The program at the Joint Centre for Bioethics (JCB) has not only trained graduates well in various aspects of bioethics, but laid the foundation for building capacity in the area of bioethics in India. This has helped nurture work and interest in ethics at the centres where the JCB trained individuals are working. Also, there has been networking done within the JCB-trained group as well as with individuals trained through other Fogarty programs across the globe like the one at Monash University, the Harvard fellowship, or through the Erasmus Mandamus program in Europe.

The greatest challenge facing India is how to train as many researchers of various levels as efficiently as possible. In keeping with what was taught in the JCB program and using the network of Fogarty graduates from the JCB and Indian Fogarty Fellows from other global programs in bioethics as resource persons along with other subject experts, different methodologies were adopted to organize 1-day to 5-week long programs to sensitize and train researchers at various levels – i.e., from medical undergraduates to non-medical and medical postgraduate students to trainers. Many aspects of the JCB program were adapted for the training in India. This includes the foray of the program in areas of the country where such discussions probably did not take place earlier– e.g. the trainees from the north-east.

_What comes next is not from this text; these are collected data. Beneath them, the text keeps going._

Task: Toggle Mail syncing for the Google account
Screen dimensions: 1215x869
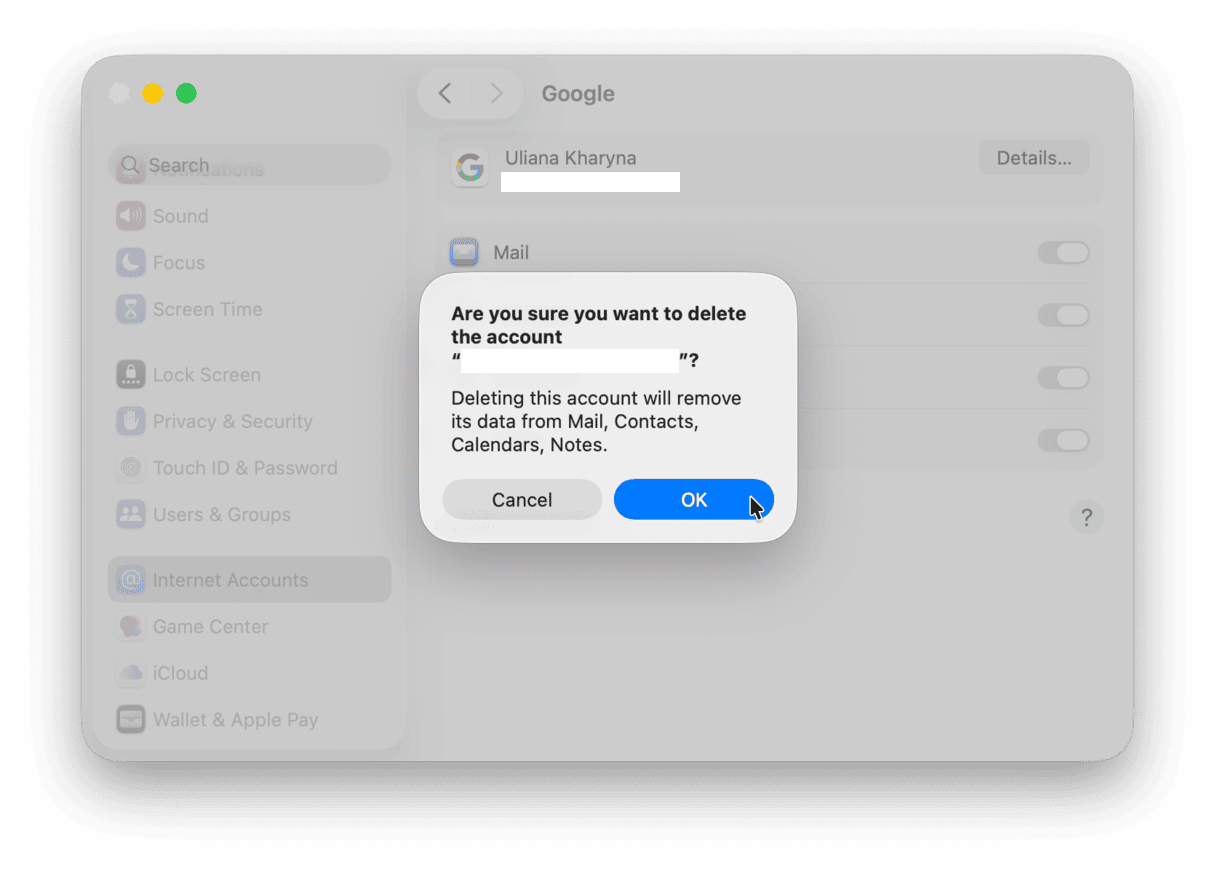Action: click(1063, 252)
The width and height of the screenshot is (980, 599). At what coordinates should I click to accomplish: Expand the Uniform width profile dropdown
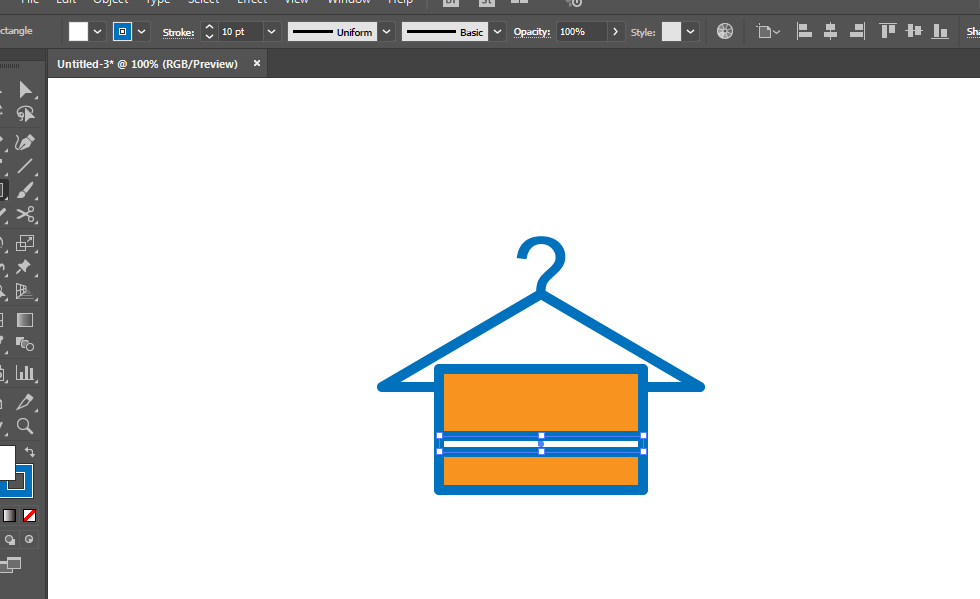click(386, 32)
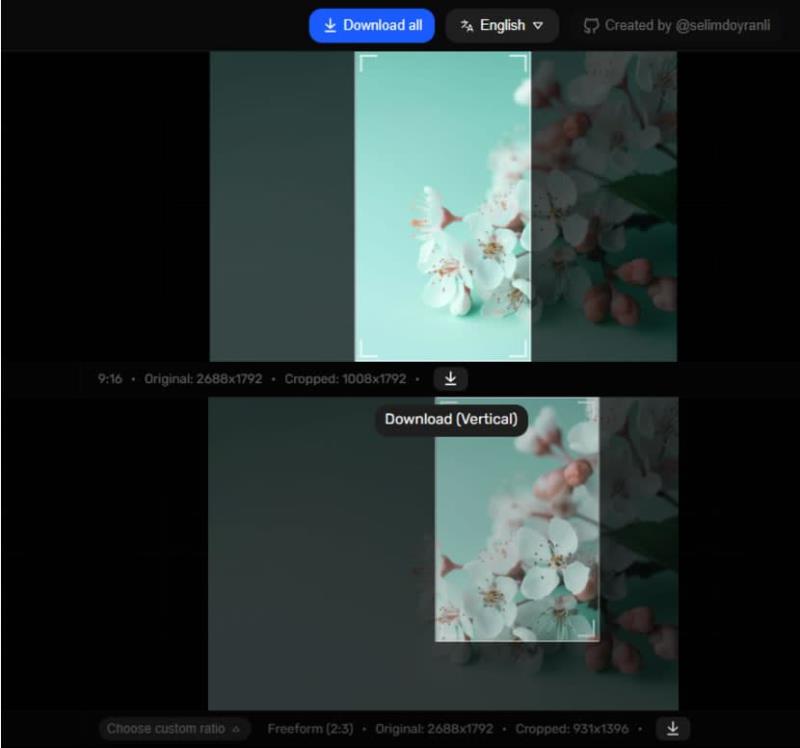Grab bottom-right corner handle of 9:16 crop
Viewport: 800px width, 748px height.
click(518, 348)
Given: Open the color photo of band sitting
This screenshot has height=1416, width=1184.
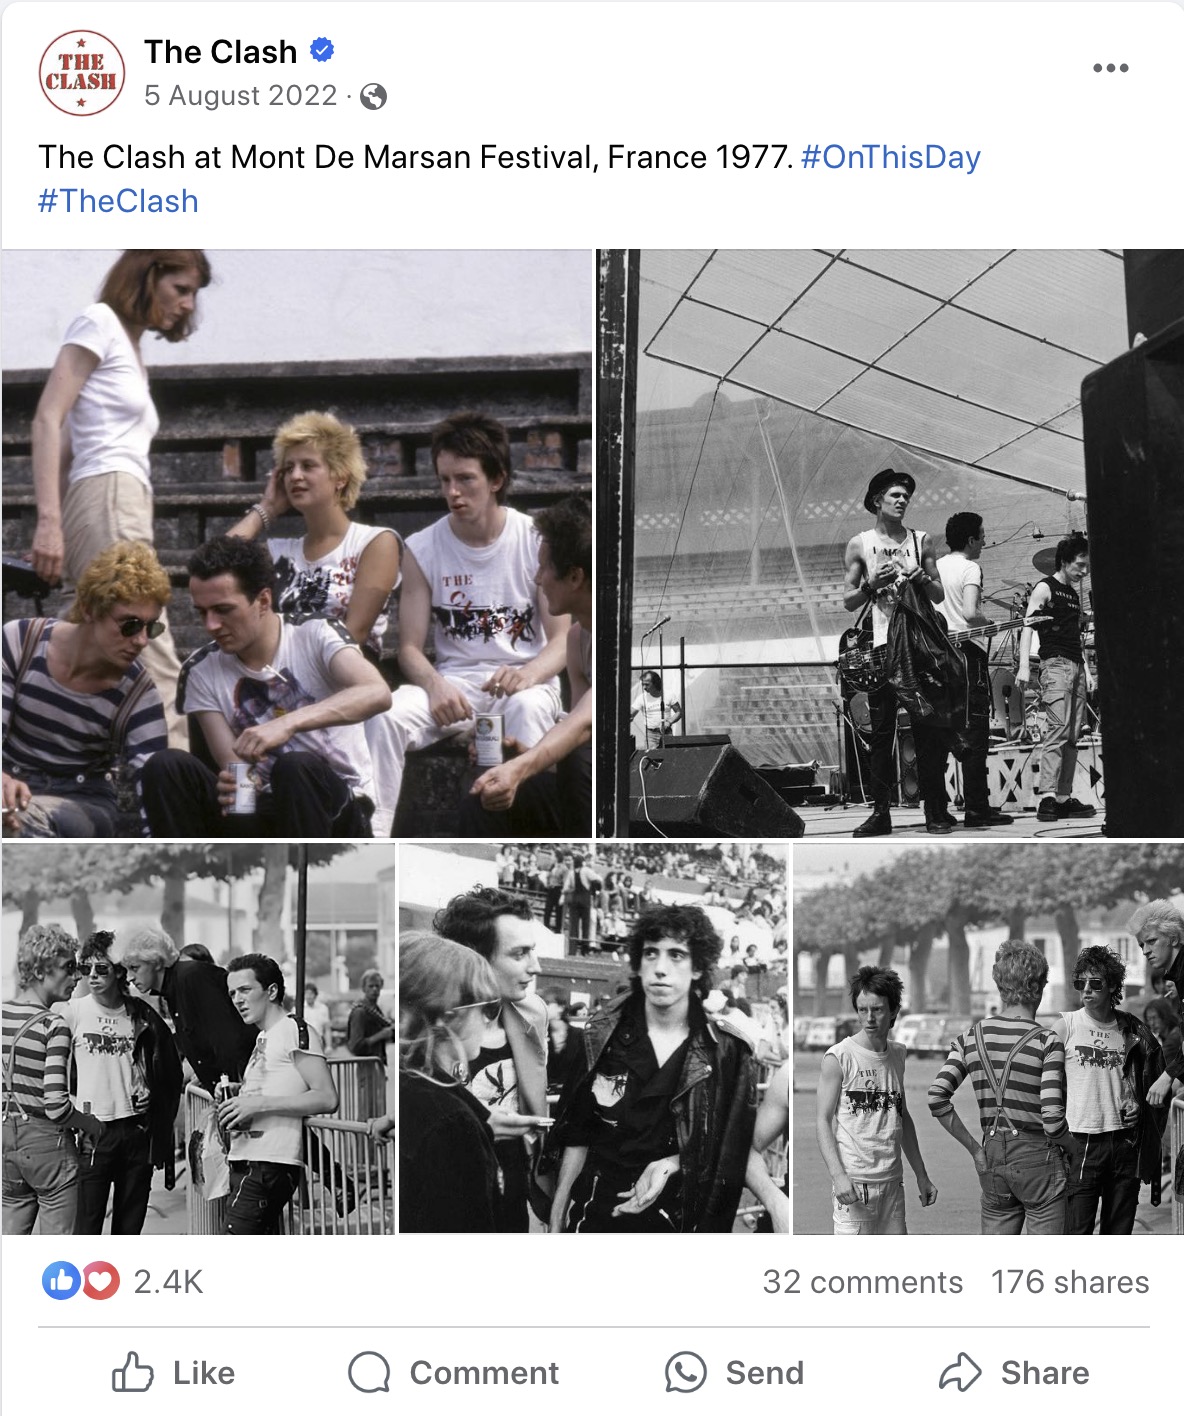Looking at the screenshot, I should click(x=297, y=543).
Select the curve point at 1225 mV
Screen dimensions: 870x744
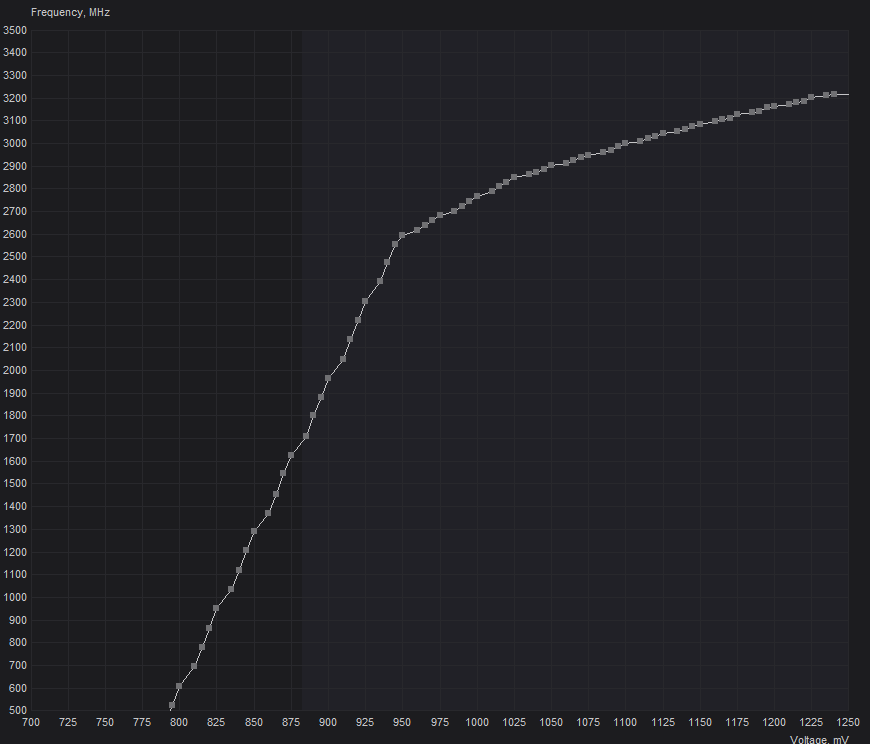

Some of the trainees have started a centre of bioethics or set up ethics committees where none existed. Many have conducted tutorials, workshops, and seminars using other trainees as resource persons besides themselves. Also, the inclusion of writing and teaching skills was felt necessary only because the advantage of using these tools was experienced at the JCB. This has equipped trainees to spread bioethics education through writing and teaching.

The JCB community, website and listserv as well as continued contact of the JCB graduates with faculty and fellow students in Canada and internationally, and the occasional reunions, also help in offering support and ideas about furthering the field of bioethics in individual settings as well as within respective countries. The JCB also has provided opportunities under joint initiatives to its trainees in region or nation specific objectives through other funds like Genome Canada and the Bill and Melinda Gates Foundation.